= Hamastan =

Term referring to Hamas administration of Gaza

Hamastan (חמאסטן) is a pejorative neologism, blending Hamas, a Palestinian political party with a military wing, and -stan, a suffix of Persian origin meaning "home of/place of". The term generally refers to the Hamas administration of Gaza.

==Usage==
The term was mentioned in an interview with Mahmoud al-Zahar, one of Hamas's co-founders, conducted by Newsweek reporter Kevin Peraino shortly after the 2005 Israeli disengagement from Gaza. When Peraino noted that some Israeli officials were warning that Gaza would essentially become "Hamastan" after the withdrawal, al-Zahar responded: "It should be Hamastan. Why not? We are not corrupt. We are serving the poorer classes. We are defending our land.
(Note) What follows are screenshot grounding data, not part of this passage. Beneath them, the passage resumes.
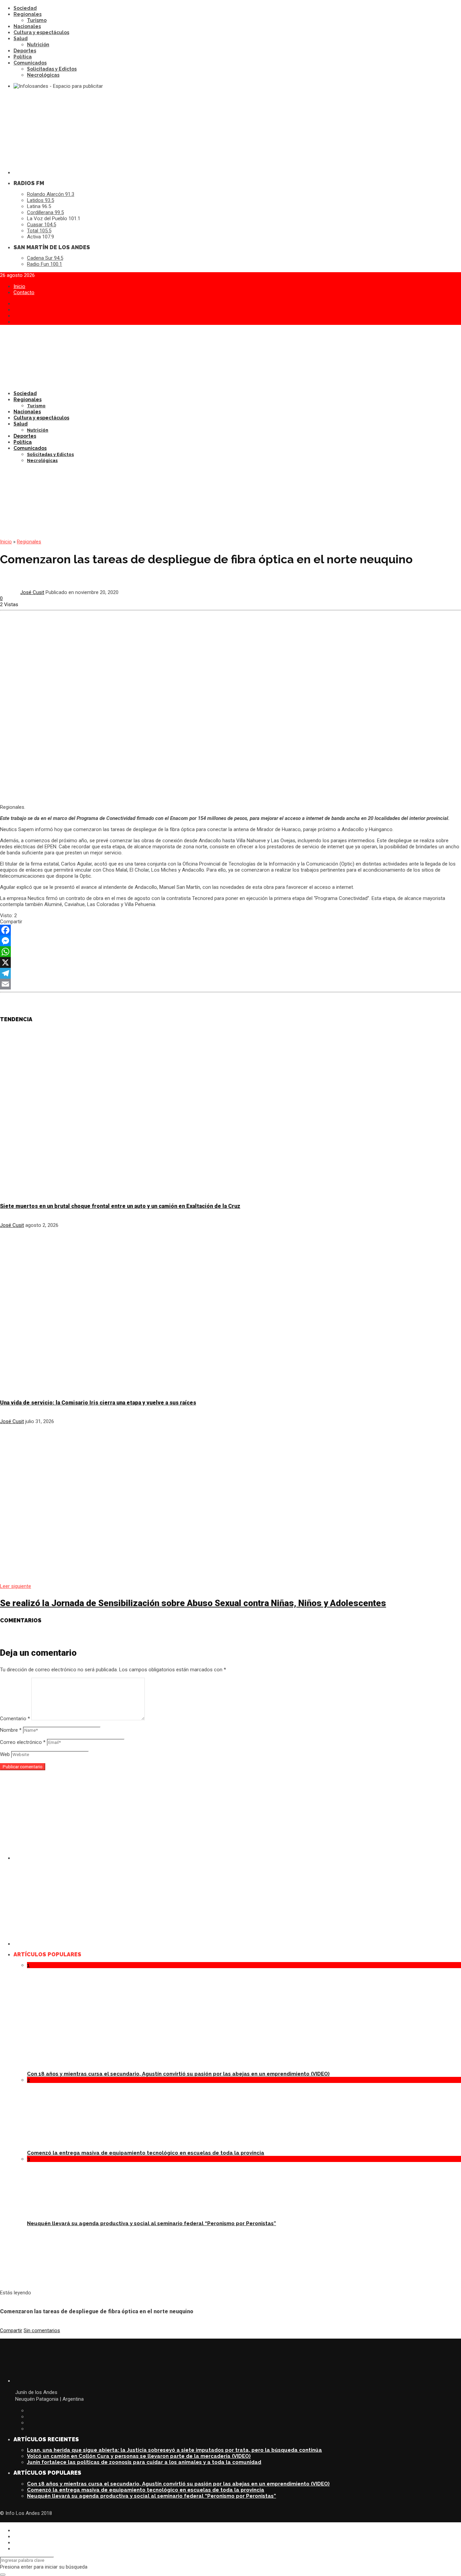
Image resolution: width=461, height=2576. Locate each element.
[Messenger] (230, 940)
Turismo (37, 20)
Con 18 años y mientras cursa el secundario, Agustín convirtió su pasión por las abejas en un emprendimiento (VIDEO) (178, 2074)
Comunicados (30, 63)
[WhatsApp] (230, 951)
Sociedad (25, 8)
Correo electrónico (23, 1742)
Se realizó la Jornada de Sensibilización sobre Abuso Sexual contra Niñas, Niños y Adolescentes (193, 1603)
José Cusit (32, 592)
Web (5, 1754)
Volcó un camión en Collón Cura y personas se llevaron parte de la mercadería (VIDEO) (139, 2456)
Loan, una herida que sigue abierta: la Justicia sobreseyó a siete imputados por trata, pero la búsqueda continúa (174, 2450)
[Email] (230, 984)
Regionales (27, 14)
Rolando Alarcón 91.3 (50, 194)
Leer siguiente (15, 1586)
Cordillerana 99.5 (45, 212)
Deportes (24, 50)
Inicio (19, 286)
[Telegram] (230, 973)
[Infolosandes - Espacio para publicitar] (68, 86)
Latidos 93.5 (40, 200)
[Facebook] (230, 930)
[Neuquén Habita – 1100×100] (230, 500)
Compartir (11, 2330)
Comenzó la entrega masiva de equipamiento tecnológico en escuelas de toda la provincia (145, 2153)
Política (22, 56)
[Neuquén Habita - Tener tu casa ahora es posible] (237, 1944)
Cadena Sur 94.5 (45, 258)
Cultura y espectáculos (41, 32)
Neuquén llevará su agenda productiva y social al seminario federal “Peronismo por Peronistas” (151, 2223)
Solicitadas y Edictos (52, 69)
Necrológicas (43, 75)
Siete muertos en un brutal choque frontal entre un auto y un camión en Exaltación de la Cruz (120, 1206)
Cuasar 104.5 (41, 225)
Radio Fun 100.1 (44, 264)
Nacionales (27, 26)
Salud (20, 38)
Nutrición (38, 44)
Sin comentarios (42, 2330)
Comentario (15, 1719)
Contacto (23, 292)
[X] (230, 962)
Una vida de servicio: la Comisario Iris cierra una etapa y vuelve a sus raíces (98, 1402)
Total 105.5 (39, 231)
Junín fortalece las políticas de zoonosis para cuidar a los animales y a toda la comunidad (144, 2462)
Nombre (11, 1730)
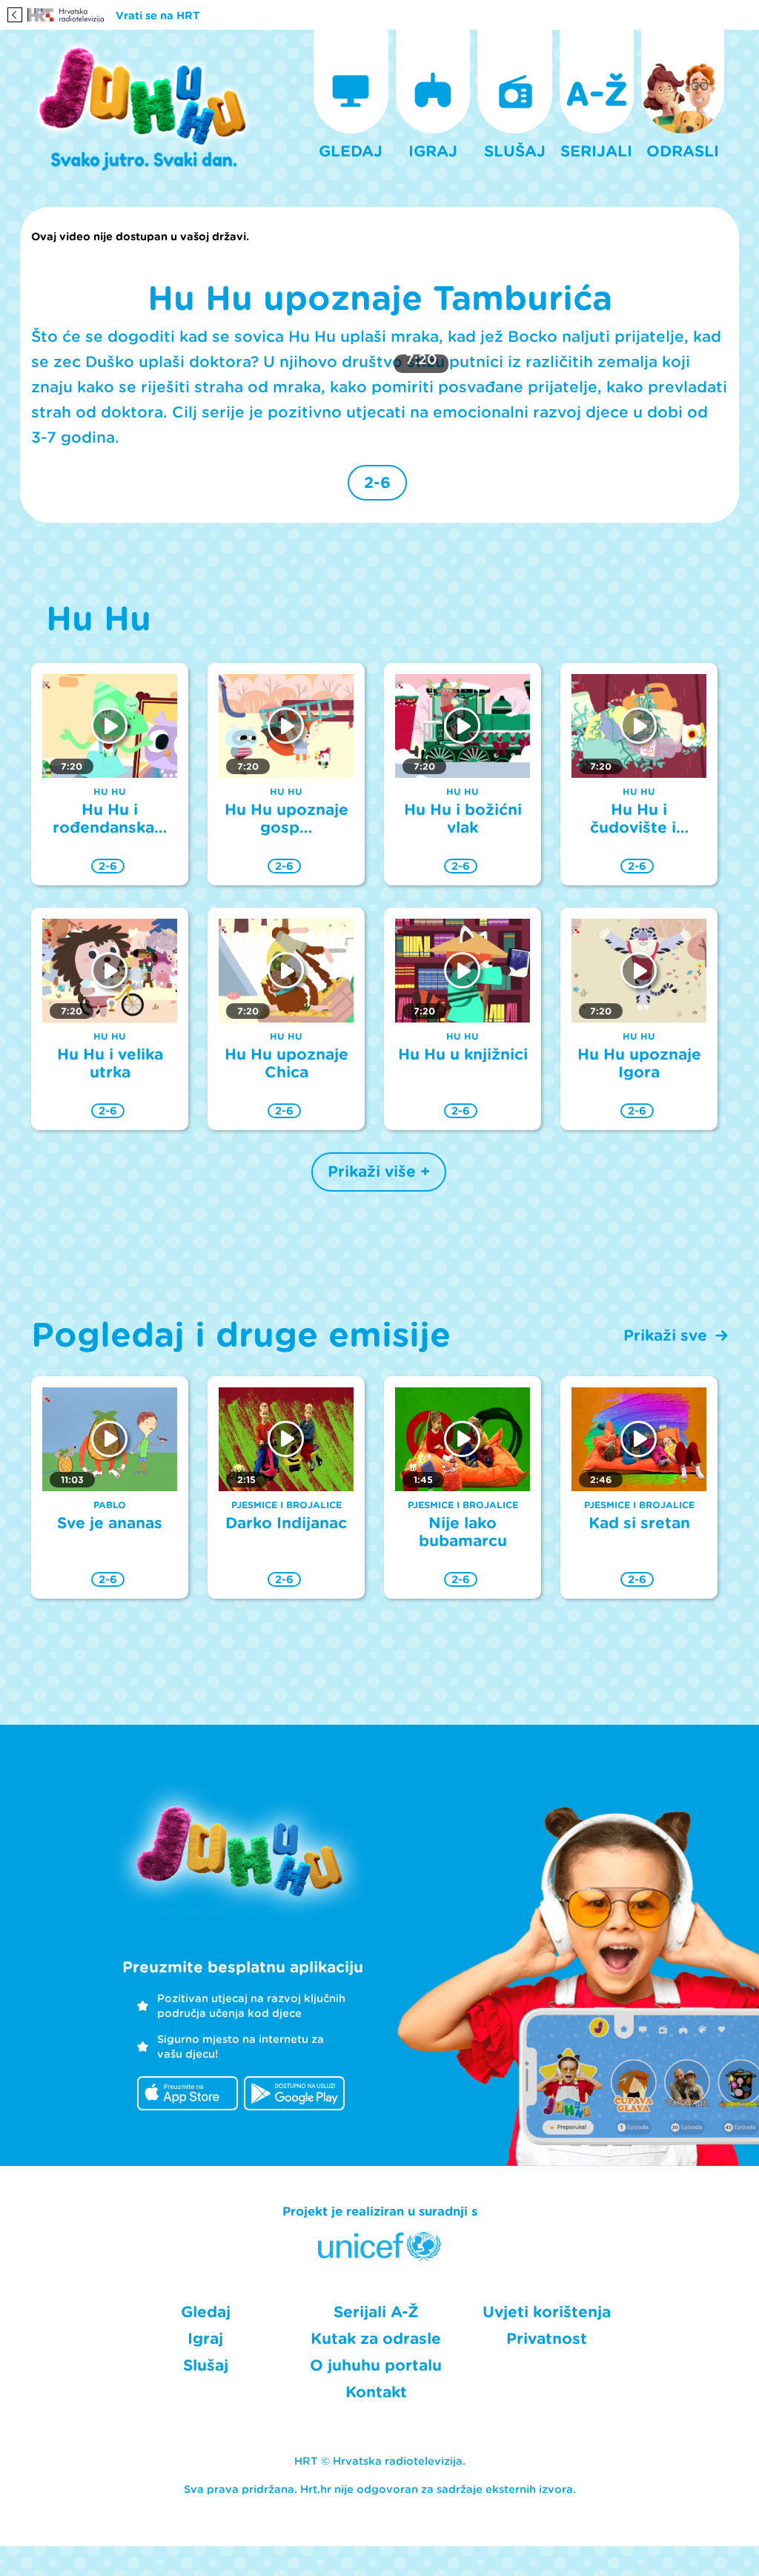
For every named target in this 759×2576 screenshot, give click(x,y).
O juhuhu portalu (376, 2365)
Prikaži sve (665, 1335)
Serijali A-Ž (376, 2312)
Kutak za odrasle (376, 2339)
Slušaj (205, 2365)
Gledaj (206, 2312)
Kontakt (376, 2392)
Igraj (205, 2339)
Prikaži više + (379, 1171)
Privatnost (546, 2339)
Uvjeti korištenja (547, 2312)
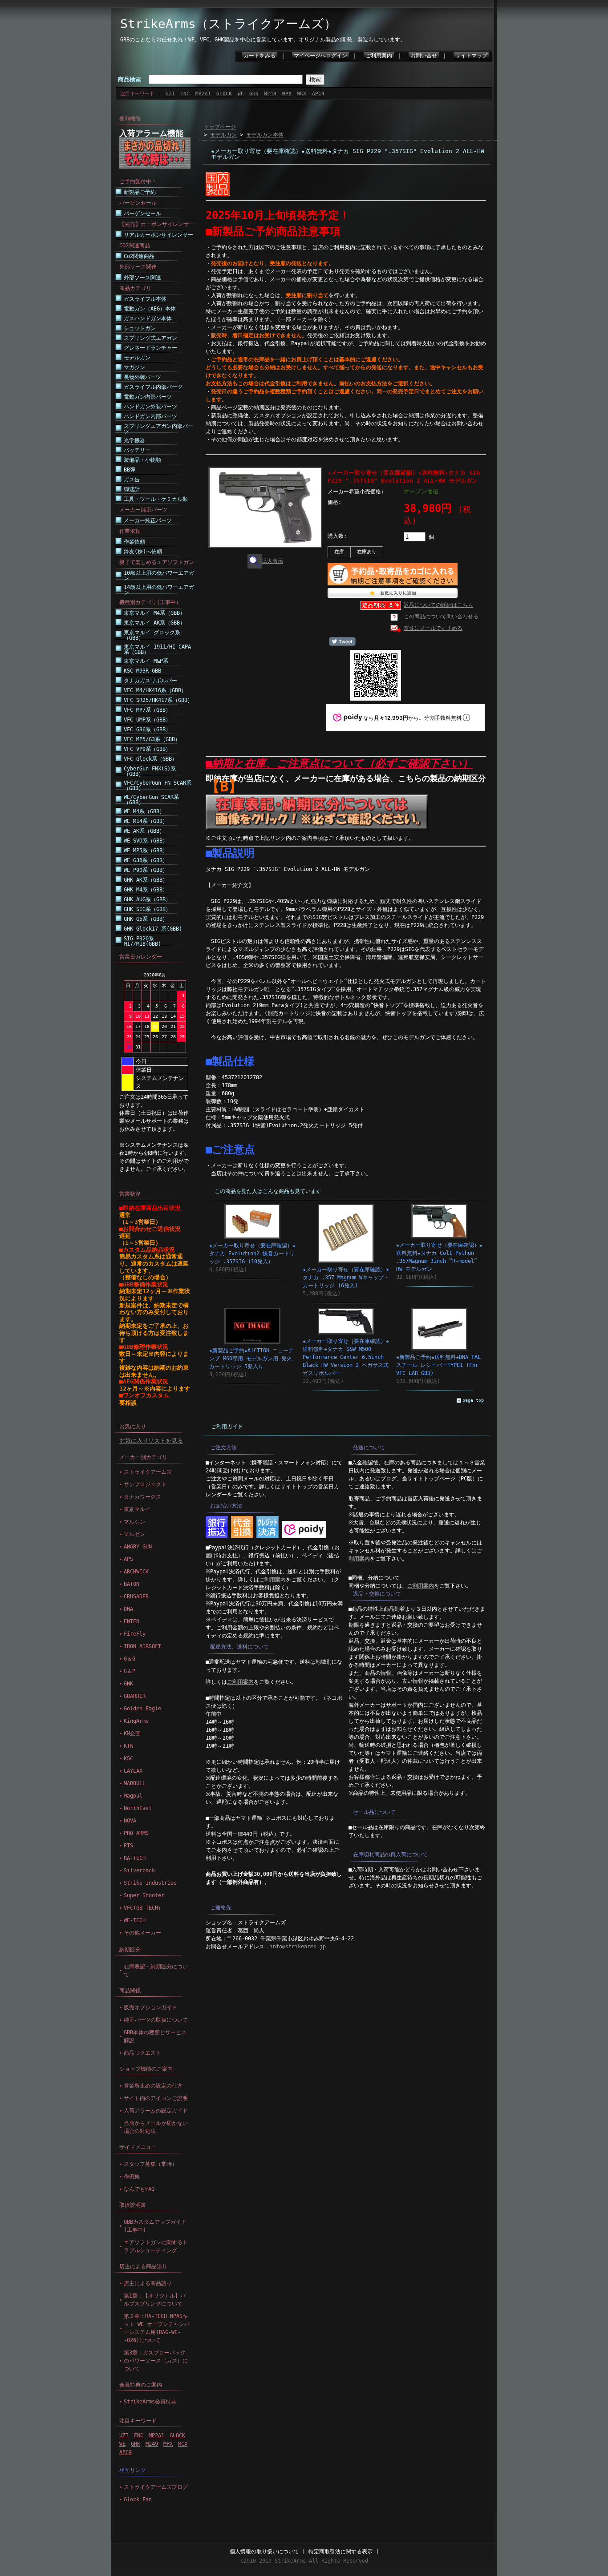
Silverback (139, 1870)
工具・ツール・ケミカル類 (156, 499)
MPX (287, 94)
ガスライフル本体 (145, 299)
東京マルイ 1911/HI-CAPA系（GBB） (157, 649)
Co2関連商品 (139, 256)
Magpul (133, 1796)
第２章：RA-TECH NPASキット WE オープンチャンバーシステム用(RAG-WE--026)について (157, 2328)
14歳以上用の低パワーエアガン (159, 590)
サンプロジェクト (145, 1484)
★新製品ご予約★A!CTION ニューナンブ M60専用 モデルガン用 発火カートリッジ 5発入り (251, 1358)
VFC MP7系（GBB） (147, 710)
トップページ (220, 127)
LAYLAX (133, 1771)
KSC (128, 1758)
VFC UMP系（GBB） (147, 720)
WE (241, 94)
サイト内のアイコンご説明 (156, 2098)
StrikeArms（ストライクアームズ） (228, 23)
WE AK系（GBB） (144, 831)
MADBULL (135, 1783)
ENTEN (131, 1621)
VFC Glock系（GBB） (150, 759)
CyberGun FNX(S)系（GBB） (150, 771)
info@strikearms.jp (298, 1946)
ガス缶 (132, 479)
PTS (128, 1845)
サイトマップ (471, 55)
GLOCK (224, 94)
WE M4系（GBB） (144, 811)
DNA (128, 1609)
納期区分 (130, 1949)
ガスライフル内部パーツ (153, 387)
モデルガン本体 (265, 135)
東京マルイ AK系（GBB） (154, 623)
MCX (301, 94)
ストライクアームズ (148, 1472)
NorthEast (138, 1808)
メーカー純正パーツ (148, 520)
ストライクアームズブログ (156, 2487)
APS (128, 1559)
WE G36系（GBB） (146, 860)
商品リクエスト (142, 2053)
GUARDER (135, 1696)
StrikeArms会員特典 (150, 2402)
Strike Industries (150, 1883)
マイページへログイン (320, 55)
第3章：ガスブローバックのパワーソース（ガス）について (156, 2361)
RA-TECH (135, 1858)
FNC (185, 94)
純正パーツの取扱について (156, 2020)
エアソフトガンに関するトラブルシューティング (156, 2246)
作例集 (132, 2176)
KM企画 (132, 1733)
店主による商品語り (143, 2266)
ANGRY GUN (138, 1547)
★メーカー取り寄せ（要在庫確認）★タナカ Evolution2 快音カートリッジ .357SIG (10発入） (252, 1253)
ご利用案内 (378, 55)
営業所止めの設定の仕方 (153, 2086)
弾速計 (132, 489)
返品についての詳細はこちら (438, 605)
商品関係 (130, 1990)
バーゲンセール (142, 213)
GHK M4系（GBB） (146, 890)
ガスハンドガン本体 (148, 318)
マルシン (134, 1522)
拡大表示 (272, 561)
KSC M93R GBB (142, 671)
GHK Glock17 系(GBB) (153, 929)
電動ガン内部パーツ (148, 397)
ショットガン (140, 328)
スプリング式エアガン (150, 338)
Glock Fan (138, 2499)
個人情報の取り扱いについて (264, 2551)
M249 (270, 94)
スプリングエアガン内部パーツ (158, 429)
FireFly (135, 1634)
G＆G (129, 1659)
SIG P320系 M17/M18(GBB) (142, 941)
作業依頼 (134, 542)
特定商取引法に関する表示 (340, 2551)
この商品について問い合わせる (441, 616)
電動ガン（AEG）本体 (150, 309)
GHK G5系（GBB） (146, 919)
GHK (254, 94)
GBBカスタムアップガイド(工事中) (155, 2226)
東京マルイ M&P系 (146, 661)
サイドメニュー (138, 2147)
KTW (128, 1746)
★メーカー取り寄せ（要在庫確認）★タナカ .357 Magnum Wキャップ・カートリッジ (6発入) (346, 1277)
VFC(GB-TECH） (143, 1908)
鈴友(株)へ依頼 (143, 551)
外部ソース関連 (142, 277)
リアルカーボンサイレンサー (158, 235)
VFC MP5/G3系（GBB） (152, 739)
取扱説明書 (132, 2205)
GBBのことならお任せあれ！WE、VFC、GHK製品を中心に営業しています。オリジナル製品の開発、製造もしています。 (262, 39)
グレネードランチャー (150, 348)
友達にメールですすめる (433, 628)
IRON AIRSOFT (142, 1646)
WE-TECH (135, 1920)
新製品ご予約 (140, 192)
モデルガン (137, 358)
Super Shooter (144, 1895)
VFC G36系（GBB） (147, 729)
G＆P (129, 1671)
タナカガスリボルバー (150, 680)
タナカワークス (142, 1497)
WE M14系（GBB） (146, 821)
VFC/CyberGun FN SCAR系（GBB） (157, 785)
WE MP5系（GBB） (146, 850)
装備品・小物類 (142, 460)
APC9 (318, 94)
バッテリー (137, 450)
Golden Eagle (142, 1708)
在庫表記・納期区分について (156, 1970)
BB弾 (129, 470)
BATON (131, 1584)
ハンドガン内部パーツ (150, 416)
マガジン (134, 367)
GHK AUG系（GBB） (147, 899)
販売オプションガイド (150, 2007)
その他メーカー (142, 1933)
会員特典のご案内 (140, 2384)
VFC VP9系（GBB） (147, 749)
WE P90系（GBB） (146, 870)
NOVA (130, 1821)
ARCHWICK (136, 1571)
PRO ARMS (136, 1833)
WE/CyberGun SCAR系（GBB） (151, 800)
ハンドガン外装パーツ (150, 406)
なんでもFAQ (139, 2189)
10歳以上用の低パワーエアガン (159, 575)
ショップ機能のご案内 (146, 2069)
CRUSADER (136, 1596)
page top (473, 1400)
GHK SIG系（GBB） (147, 909)
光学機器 (134, 440)
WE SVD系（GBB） (146, 841)
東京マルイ (137, 1509)
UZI (170, 94)
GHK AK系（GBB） (146, 880)
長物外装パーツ (142, 377)
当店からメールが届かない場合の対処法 (156, 2127)
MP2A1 (203, 94)
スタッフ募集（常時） (150, 2164)
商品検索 (129, 79)
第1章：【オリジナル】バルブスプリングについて (155, 2300)
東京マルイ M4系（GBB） (154, 613)
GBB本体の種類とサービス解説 (155, 2036)
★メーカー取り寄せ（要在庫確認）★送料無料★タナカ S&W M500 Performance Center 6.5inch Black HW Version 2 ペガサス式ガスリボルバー (346, 1357)
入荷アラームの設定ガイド (156, 2111)
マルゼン (134, 1534)
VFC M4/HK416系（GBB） (155, 690)
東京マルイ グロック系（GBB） (152, 635)
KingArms (136, 1721)
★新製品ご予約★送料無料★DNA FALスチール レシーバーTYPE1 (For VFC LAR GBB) (438, 1365)
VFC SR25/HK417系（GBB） (158, 700)
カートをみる (259, 55)
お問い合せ (423, 55)
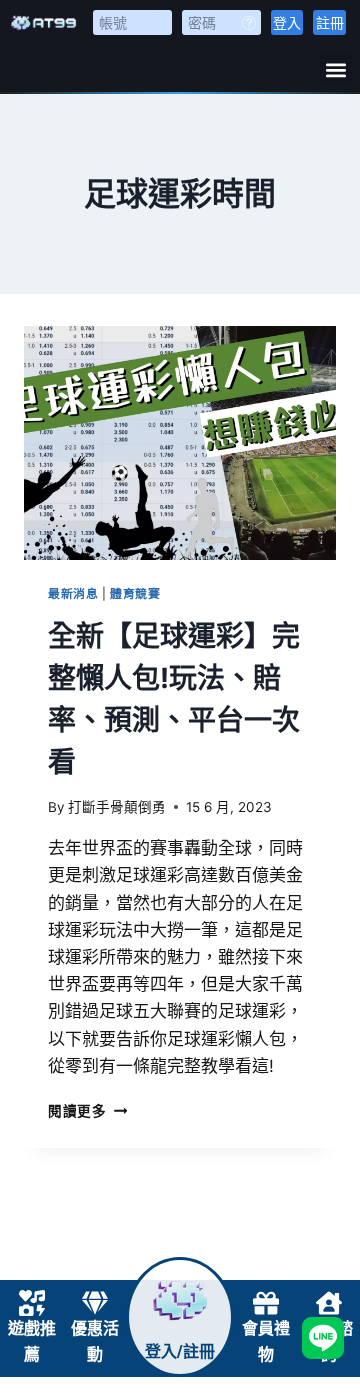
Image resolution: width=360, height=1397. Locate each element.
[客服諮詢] (329, 1303)
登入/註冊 (180, 1351)
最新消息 (73, 593)
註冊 (330, 22)
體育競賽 (135, 593)
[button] (335, 69)
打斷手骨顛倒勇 (117, 807)
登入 (287, 22)
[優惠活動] (95, 1303)
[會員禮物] (266, 1303)
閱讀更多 (87, 1111)
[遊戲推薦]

It should be Hamastan!"

Following the 2006 Palestinian legislative elections, Likud leader Benjamin Netanyahu used the term to describe the political shift, warning the Knesset that a "Hamastan" had been established following Hamas's electoral victory over the ruling Fatah party.

During the June 2007 conflict in Gaza, British journalist Con Coughlin described the likely outcome of the factional violence as a "mini Islamic state" that he called "Hamas-stan".

Following the division of the Palestinian territories, some journalists and political figures analogously used the term "Fatahland" for the Fatah-controlled West Bank to contrast it directly with "Hamastan". However, commentators and analysts have described this paired "Hamastan vs. Fatahland" framework as unrealistic given Hamas's continued political footprint in the West Bank.